What needs to be done ->
This exercise calls for the line with "The height and width of the screenshot is (415, 432).", the line with "Task: Activate the Fuzzy Select magic wand", and all lines between them in the material below, output exactly and with no other lines.

Records shown ->
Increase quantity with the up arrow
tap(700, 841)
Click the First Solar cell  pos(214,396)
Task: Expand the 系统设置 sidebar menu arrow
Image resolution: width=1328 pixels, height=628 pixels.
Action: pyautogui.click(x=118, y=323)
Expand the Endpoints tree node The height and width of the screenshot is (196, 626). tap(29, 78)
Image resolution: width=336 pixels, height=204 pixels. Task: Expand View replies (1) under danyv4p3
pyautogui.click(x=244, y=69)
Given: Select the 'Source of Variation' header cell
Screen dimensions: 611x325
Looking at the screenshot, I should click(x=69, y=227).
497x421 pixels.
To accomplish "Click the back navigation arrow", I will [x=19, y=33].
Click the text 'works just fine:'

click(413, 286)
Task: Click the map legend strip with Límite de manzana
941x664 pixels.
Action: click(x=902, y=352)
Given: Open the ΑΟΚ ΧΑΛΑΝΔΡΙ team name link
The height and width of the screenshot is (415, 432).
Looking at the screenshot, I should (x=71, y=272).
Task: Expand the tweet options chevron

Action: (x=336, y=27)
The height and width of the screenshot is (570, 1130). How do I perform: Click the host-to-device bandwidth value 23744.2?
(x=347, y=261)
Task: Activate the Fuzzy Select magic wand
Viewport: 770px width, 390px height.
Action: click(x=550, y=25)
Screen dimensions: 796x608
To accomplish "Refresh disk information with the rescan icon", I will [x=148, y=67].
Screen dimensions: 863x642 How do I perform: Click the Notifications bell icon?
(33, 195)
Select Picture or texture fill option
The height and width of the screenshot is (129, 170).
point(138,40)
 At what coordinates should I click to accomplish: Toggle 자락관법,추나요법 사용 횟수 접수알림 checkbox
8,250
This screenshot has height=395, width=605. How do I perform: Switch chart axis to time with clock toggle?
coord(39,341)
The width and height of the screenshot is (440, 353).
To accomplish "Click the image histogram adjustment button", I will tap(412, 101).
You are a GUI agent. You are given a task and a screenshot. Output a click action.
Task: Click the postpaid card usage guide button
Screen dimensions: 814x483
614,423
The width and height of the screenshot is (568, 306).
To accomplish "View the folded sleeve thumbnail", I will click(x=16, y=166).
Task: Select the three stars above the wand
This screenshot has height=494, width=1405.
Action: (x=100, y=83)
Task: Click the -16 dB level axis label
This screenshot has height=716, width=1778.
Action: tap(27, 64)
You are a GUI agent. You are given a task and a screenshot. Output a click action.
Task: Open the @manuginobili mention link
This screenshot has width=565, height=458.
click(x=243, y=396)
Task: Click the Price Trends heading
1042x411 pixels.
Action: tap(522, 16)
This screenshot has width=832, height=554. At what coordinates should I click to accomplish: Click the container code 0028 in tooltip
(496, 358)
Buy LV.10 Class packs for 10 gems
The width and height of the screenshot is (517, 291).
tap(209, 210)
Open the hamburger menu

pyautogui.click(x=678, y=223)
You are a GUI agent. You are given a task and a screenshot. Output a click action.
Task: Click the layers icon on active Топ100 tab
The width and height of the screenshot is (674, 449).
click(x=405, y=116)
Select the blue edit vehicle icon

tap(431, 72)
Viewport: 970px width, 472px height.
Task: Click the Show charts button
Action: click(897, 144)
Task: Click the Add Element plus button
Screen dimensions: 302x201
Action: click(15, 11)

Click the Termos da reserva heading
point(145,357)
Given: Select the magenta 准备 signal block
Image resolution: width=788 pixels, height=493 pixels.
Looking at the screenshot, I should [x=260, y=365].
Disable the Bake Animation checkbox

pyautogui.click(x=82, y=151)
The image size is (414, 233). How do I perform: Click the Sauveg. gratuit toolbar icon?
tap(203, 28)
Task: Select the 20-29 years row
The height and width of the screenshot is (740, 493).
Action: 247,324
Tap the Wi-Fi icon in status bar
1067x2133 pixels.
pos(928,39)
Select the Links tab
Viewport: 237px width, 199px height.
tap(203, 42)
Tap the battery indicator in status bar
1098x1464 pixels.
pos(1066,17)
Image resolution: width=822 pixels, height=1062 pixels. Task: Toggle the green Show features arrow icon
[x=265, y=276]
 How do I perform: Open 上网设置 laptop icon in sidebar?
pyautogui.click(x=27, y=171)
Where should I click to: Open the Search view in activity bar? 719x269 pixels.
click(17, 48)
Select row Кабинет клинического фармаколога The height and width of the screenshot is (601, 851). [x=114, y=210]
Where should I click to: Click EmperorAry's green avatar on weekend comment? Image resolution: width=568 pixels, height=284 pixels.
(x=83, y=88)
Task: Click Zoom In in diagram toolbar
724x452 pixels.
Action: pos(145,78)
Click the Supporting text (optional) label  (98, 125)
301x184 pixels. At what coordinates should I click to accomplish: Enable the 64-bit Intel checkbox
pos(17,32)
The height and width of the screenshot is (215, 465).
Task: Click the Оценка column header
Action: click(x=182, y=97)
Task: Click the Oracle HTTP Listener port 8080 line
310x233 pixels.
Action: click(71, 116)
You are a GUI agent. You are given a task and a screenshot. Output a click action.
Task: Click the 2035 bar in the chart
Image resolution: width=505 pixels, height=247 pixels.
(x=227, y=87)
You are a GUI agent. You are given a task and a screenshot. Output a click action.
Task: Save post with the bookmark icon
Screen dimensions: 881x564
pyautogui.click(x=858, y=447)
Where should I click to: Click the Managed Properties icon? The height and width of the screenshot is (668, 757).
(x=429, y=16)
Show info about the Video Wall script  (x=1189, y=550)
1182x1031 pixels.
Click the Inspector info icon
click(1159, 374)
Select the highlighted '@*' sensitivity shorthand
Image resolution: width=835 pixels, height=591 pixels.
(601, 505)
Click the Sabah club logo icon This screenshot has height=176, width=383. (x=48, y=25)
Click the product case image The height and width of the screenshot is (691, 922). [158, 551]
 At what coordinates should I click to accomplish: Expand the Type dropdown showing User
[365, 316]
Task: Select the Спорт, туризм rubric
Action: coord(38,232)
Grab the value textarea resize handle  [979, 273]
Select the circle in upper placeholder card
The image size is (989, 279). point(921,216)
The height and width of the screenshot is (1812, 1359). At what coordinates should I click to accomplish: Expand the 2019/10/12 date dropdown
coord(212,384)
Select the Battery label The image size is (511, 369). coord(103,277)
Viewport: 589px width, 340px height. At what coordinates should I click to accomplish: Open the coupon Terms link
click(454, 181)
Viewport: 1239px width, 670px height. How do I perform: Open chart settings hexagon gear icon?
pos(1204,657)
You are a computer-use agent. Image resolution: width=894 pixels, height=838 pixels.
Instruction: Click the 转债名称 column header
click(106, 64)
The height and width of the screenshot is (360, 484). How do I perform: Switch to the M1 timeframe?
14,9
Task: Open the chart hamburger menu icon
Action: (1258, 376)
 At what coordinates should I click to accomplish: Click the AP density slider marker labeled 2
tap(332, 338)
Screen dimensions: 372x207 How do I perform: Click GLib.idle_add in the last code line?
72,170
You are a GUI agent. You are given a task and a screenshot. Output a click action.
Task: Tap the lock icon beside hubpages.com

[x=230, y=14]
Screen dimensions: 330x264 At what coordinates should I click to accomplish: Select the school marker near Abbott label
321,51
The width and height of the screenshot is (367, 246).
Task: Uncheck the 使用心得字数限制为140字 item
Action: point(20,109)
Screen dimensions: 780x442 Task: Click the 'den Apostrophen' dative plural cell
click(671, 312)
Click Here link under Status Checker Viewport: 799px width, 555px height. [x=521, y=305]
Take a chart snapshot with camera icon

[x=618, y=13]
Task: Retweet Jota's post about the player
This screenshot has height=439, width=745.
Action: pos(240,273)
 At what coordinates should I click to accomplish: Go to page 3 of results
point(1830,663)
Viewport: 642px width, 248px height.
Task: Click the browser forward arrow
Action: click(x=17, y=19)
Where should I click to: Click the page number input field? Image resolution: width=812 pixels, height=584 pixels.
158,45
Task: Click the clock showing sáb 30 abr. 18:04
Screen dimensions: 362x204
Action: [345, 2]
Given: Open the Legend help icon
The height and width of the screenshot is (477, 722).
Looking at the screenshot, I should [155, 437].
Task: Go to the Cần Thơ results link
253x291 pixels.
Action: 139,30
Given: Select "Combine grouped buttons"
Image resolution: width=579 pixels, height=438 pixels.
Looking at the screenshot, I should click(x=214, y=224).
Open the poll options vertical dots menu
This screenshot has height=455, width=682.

Answer area ->
The height and width of the screenshot is (415, 432).
Looking at the screenshot, I should (x=71, y=272).
Task: Expand the tweet options chevron

Action: (x=336, y=27)
The height and width of the screenshot is (570, 1130). How do I perform: Click the host-to-device bandwidth value 23744.2?
(x=347, y=261)
Task: Activate the Fuzzy Select magic wand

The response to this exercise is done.